Intel's next line of HEDT CPUs is a Skylake-X refresh that's still on the 14nm++ process node, and, as shown by the Geekbench entries that used an X299 motherboard, remain compatible with its LGA 2066-based mobos.

First up is the entry-level Core i9-10900X, which boasts 10 cores and 20 threads. According to Geekbench, it has a 3.47GHz base clock and 4.4GHz boost, but momomo_us, who discovered the benchmarks, says it will have a base of 3.7GHz at launch.

The Core i9-10900X has a single-core score of 5204 and a multi-core score of 39717. That puts it ahead of the 18-core/36-thread Core i9-7980XE and AMD's Threadripper 2950X

Soon after that entry was spotted, the line's flagship CPU appeared: the Core i9-10980XE. The 18-core/36-thread chip's entry shows a base clock of 2.46GHz and a boost clock of 3.93GHz, though some sites believe that the base will be higher, and the boost clock will reach 4.7GHz.

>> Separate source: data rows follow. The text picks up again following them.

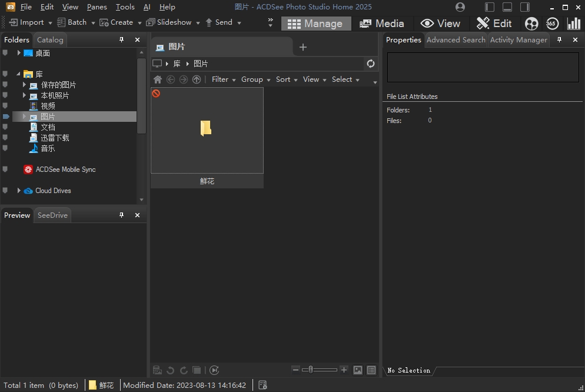This screenshot has width=585, height=392.
Task: Toggle the left panel layout button
Action: pos(490,7)
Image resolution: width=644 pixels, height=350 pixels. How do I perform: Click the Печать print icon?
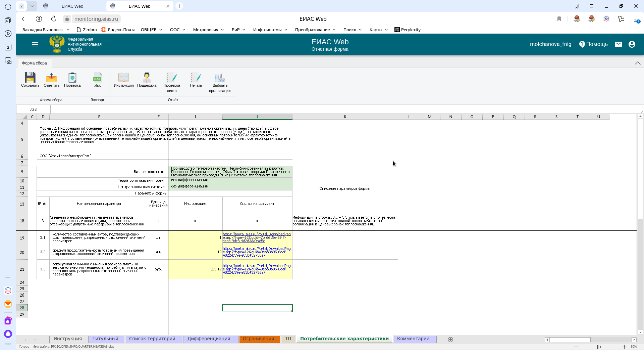(196, 78)
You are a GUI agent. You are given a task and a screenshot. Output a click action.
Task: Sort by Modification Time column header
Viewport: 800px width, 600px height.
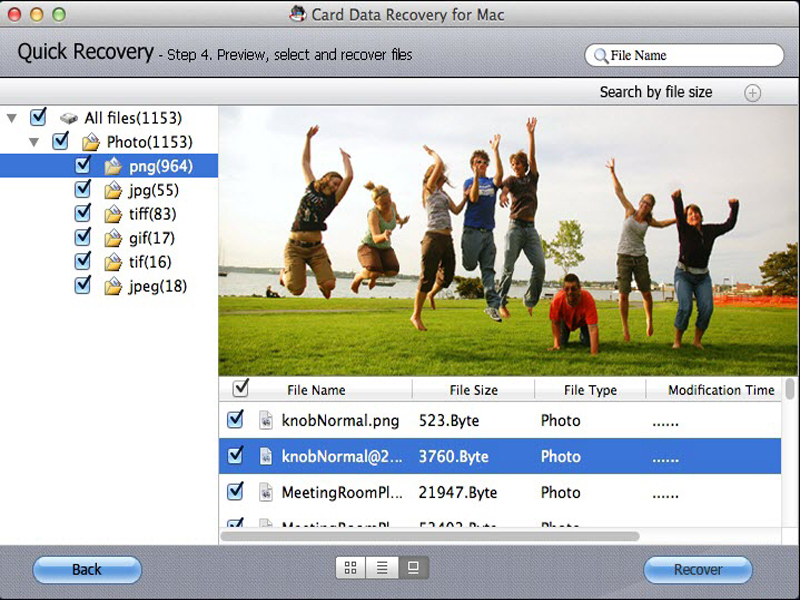point(720,390)
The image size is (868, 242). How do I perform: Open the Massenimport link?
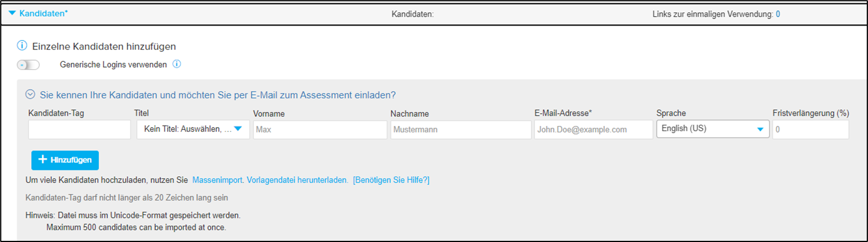[x=218, y=180]
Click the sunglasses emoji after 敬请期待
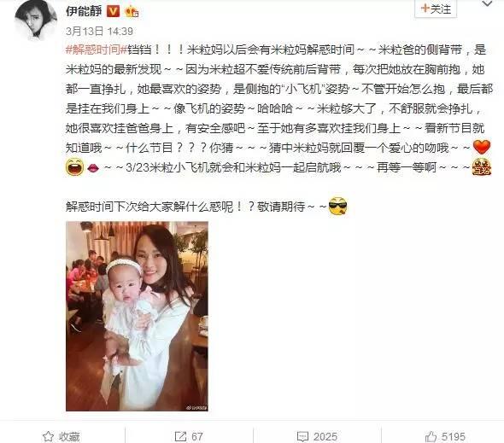504x443 pixels. click(337, 207)
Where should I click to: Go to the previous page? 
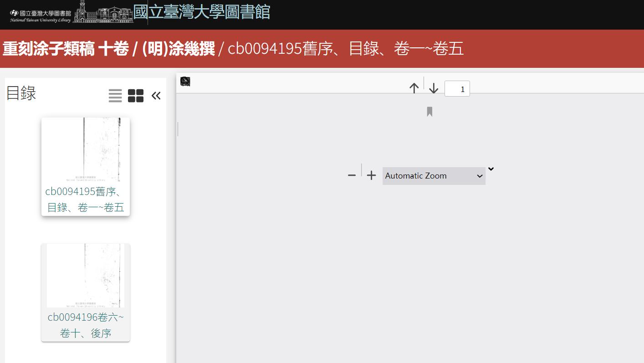coord(414,88)
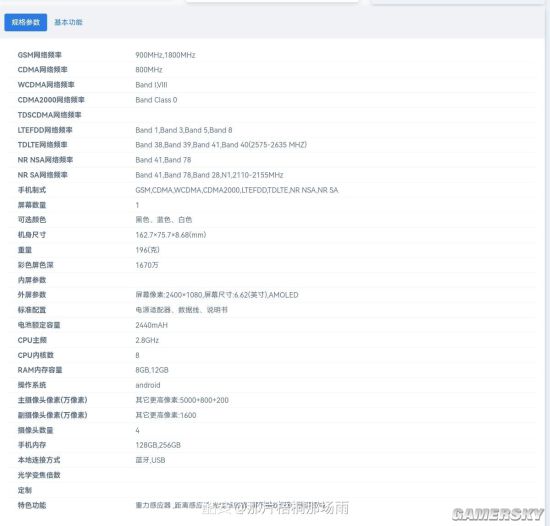Screen dimensions: 550x526
Task: Click the GSM网络频率 row label
Action: point(40,55)
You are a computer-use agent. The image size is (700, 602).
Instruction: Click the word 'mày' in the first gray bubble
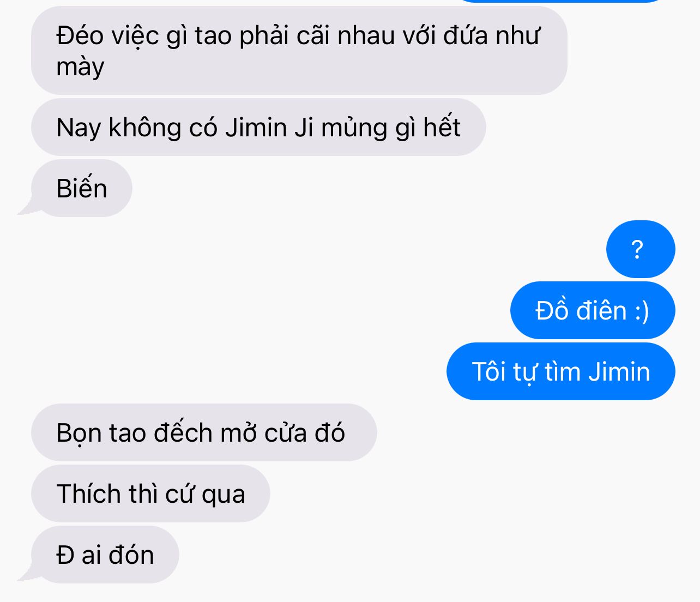(80, 67)
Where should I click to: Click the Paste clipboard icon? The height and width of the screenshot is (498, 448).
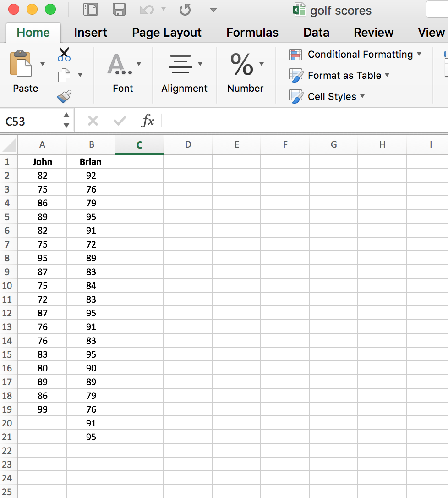click(22, 64)
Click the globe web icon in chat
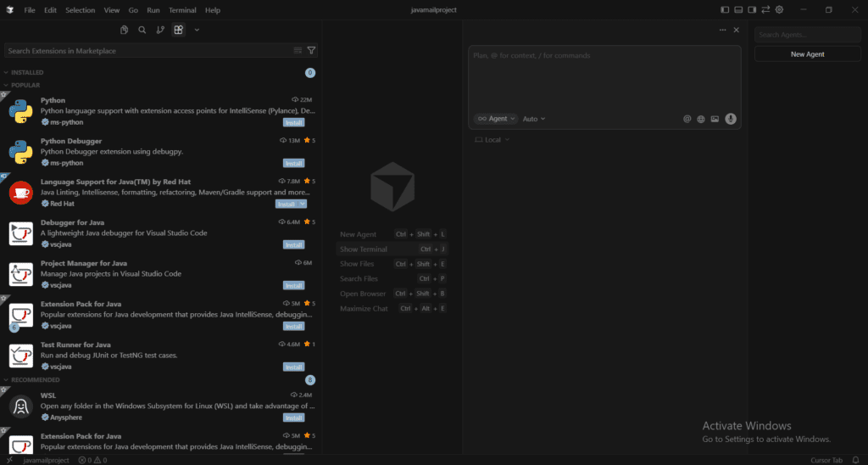 [701, 119]
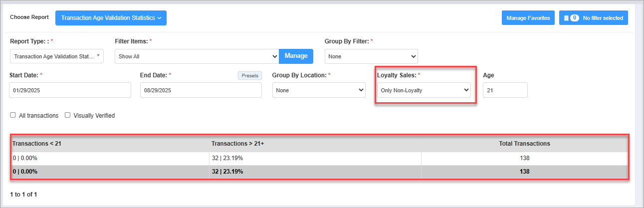The height and width of the screenshot is (208, 644).
Task: Click the filter icon beside the zero badge
Action: [566, 18]
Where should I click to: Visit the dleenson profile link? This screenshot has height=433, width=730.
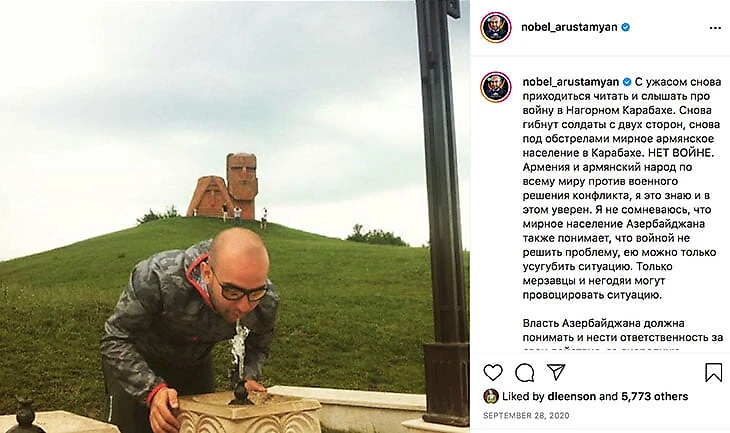(x=572, y=396)
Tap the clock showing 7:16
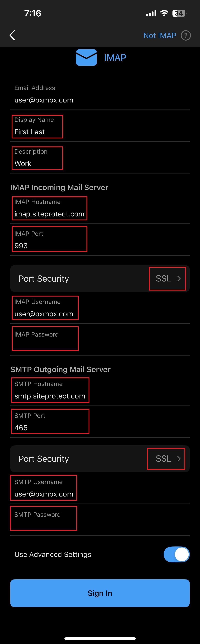The image size is (200, 644). (33, 14)
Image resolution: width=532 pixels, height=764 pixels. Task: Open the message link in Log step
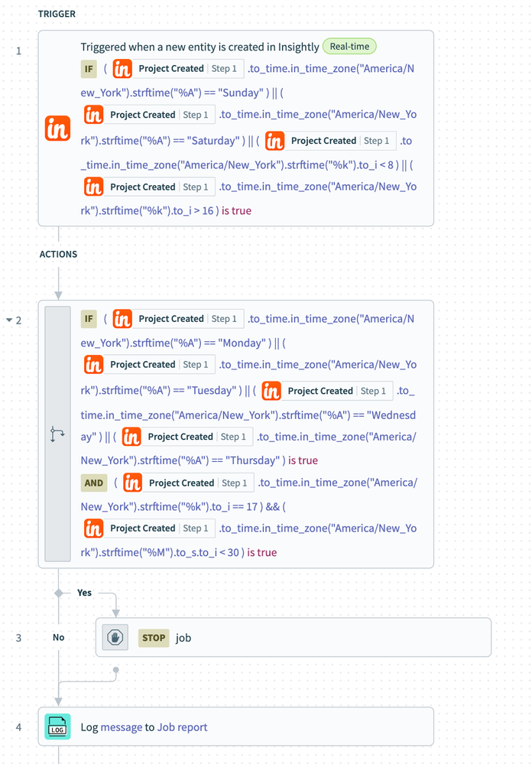tap(122, 727)

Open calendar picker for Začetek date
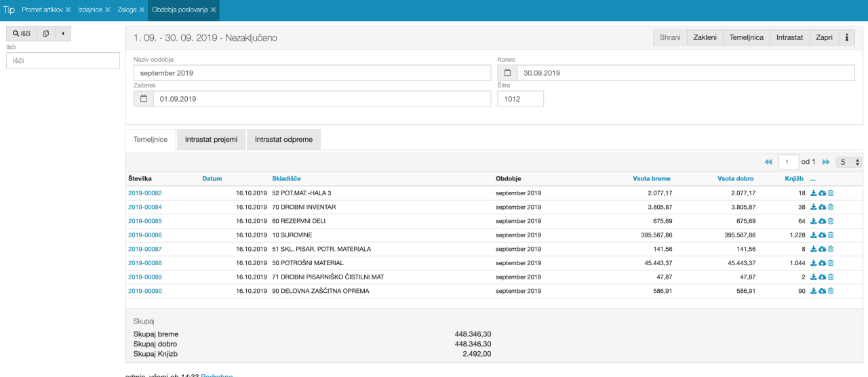click(x=144, y=99)
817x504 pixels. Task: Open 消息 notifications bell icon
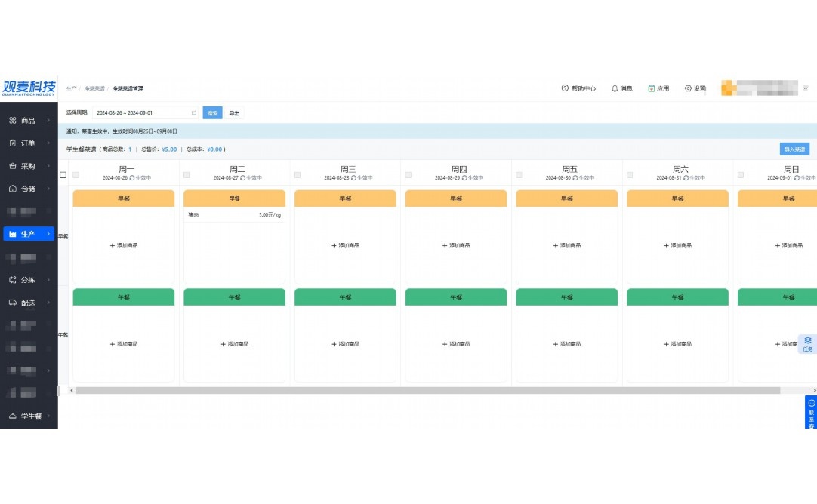(x=615, y=88)
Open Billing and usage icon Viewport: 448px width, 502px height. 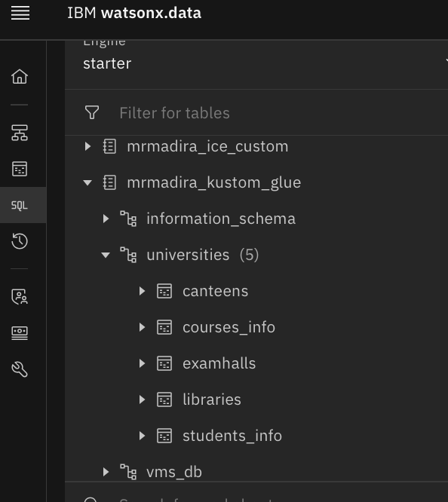[20, 333]
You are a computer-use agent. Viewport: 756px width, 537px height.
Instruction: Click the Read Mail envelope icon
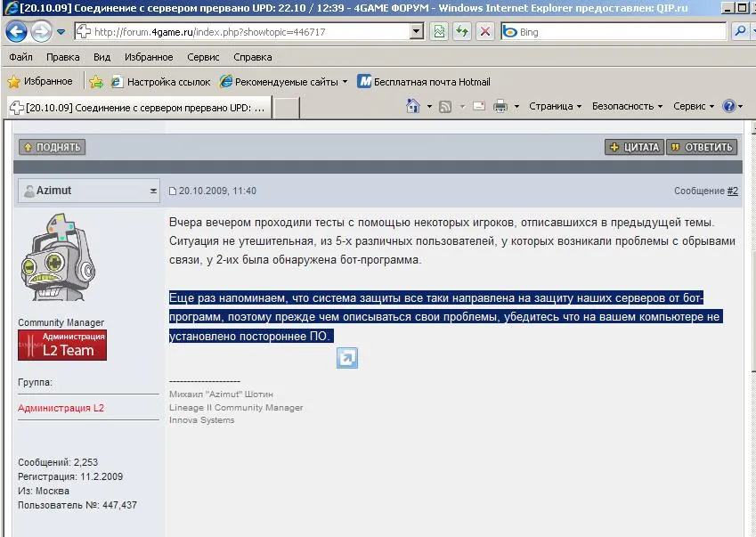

Geekbench has the Core i9-10980XE single-core score down as 5381, while its multi-core score is 51514. That puts it way above the competition, especially when it comes to multi-core scores. You can see a comparison with other CPUs in the table below, courtesy of HotHardware.

The rest of the Cascade Lake-X family is made up of the Core i9-10920X (12-core/24-thread) and Core i9-10940X (14-core, 28-thread). Intel says its new chips offer between 1.74 to 2.09 times more performance per dollar than Skylake-X, but they will face a stiff challenge from the Zen 2-based third-generation Threadripper 3000 processors, which use the 7nm process node. If previous benchmarks are anywhere near accurate (5932 single-core/93344 multi-core), AMD's CPUs might blow Cascade Lake-X away.